_What the task requires_.
Give every line of the data again, exactly as it is written.

_Entries provided_.
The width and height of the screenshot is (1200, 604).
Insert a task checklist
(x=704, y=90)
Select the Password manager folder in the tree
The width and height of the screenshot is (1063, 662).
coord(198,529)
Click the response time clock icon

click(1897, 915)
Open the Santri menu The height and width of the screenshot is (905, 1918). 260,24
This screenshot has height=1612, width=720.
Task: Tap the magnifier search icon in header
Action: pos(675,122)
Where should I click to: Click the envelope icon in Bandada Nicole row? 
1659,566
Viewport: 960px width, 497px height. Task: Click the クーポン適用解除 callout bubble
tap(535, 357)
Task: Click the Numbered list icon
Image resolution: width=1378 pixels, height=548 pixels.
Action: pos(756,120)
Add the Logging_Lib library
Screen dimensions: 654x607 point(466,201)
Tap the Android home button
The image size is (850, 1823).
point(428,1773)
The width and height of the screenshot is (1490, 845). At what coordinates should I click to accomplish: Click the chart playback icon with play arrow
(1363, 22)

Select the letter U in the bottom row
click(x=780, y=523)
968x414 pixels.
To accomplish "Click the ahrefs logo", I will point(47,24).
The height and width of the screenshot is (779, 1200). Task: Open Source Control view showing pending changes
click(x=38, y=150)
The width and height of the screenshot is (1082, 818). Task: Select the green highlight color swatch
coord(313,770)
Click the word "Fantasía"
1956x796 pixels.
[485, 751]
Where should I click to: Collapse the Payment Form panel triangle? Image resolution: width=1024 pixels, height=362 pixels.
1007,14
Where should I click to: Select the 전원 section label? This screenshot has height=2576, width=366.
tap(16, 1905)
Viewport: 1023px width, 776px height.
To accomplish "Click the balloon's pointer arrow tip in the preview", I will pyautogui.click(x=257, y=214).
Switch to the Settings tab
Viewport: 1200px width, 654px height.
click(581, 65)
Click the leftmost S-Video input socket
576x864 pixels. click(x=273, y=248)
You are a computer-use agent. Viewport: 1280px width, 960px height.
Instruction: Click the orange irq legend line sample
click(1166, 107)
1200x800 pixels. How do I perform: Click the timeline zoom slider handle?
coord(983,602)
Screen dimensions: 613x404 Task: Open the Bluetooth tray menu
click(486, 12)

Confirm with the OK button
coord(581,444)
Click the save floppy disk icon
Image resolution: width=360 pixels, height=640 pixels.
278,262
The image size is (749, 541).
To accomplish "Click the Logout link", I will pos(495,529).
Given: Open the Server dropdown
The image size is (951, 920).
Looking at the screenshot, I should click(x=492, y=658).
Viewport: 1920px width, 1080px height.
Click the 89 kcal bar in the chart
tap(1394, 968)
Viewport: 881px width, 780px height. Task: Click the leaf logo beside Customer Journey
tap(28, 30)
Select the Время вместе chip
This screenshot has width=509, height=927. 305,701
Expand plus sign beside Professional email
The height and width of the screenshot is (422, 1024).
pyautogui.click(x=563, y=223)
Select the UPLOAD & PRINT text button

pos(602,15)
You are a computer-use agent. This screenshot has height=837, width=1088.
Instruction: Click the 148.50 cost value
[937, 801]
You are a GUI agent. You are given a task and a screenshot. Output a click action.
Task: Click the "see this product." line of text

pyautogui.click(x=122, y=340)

_Exercise response_.
The width and height of the screenshot is (1200, 604).
Insert a task checklist
(x=704, y=90)
Select the Password manager folder in the tree
The width and height of the screenshot is (1063, 662).
coord(198,529)
Click the response time clock icon

click(1897, 915)
Open the Santri menu The height and width of the screenshot is (905, 1918). 260,24
This screenshot has height=1612, width=720.
Task: Tap the magnifier search icon in header
Action: pos(675,122)
Where should I click to: Click the envelope icon in Bandada Nicole row? 
1659,566
Viewport: 960px width, 497px height. Task: Click the クーポン適用解除 callout bubble
tap(535, 357)
Task: Click the Numbered list icon
Image resolution: width=1378 pixels, height=548 pixels.
Action: pos(756,120)
Add the Logging_Lib library
Screen dimensions: 654x607 point(466,201)
Tap the Android home button
The image size is (850, 1823).
point(428,1773)
The width and height of the screenshot is (1490, 845). At what coordinates should I click to accomplish: Click the chart playback icon with play arrow
(1363, 22)

Select the letter U in the bottom row
click(x=780, y=523)
968x414 pixels.
To accomplish "Click the ahrefs logo", I will point(47,24).
The height and width of the screenshot is (779, 1200). Task: Open Source Control view showing pending changes
click(x=38, y=150)
The width and height of the screenshot is (1082, 818). Task: Select the green highlight color swatch
coord(313,770)
Click the word "Fantasía"
1956x796 pixels.
[485, 751]
Where should I click to: Collapse the Payment Form panel triangle? Image resolution: width=1024 pixels, height=362 pixels.
1007,14
Where should I click to: Select the 전원 section label? This screenshot has height=2576, width=366.
tap(16, 1905)
Viewport: 1023px width, 776px height.
To accomplish "Click the balloon's pointer arrow tip in the preview", I will pyautogui.click(x=257, y=214).
Switch to the Settings tab
Viewport: 1200px width, 654px height.
click(581, 65)
Click the leftmost S-Video input socket
576x864 pixels. click(x=273, y=248)
You are a computer-use agent. Viewport: 1280px width, 960px height.
Instruction: Click the orange irq legend line sample
click(1166, 107)
1200x800 pixels. How do I perform: Click the timeline zoom slider handle?
coord(983,602)
Screen dimensions: 613x404 Task: Open the Bluetooth tray menu
click(486, 12)

Confirm with the OK button
coord(581,444)
Click the save floppy disk icon
Image resolution: width=360 pixels, height=640 pixels.
278,262
The image size is (749, 541).
To accomplish "Click the Logout link", I will pos(495,529).
Given: Open the Server dropdown
The image size is (951, 920).
Looking at the screenshot, I should click(x=492, y=658).
Viewport: 1920px width, 1080px height.
Click the 89 kcal bar in the chart
tap(1394, 968)
Viewport: 881px width, 780px height. Task: Click the leaf logo beside Customer Journey
tap(28, 30)
Select the Время вместе chip
This screenshot has width=509, height=927. 305,701
Expand plus sign beside Professional email
The height and width of the screenshot is (422, 1024).
pyautogui.click(x=563, y=223)
Select the UPLOAD & PRINT text button

pos(602,15)
You are a computer-use agent. This screenshot has height=837, width=1088.
Instruction: Click the 148.50 cost value
[937, 801]
You are a GUI agent. You are given a task and a screenshot. Output a click action.
Task: Click the "see this product." line of text

pyautogui.click(x=122, y=340)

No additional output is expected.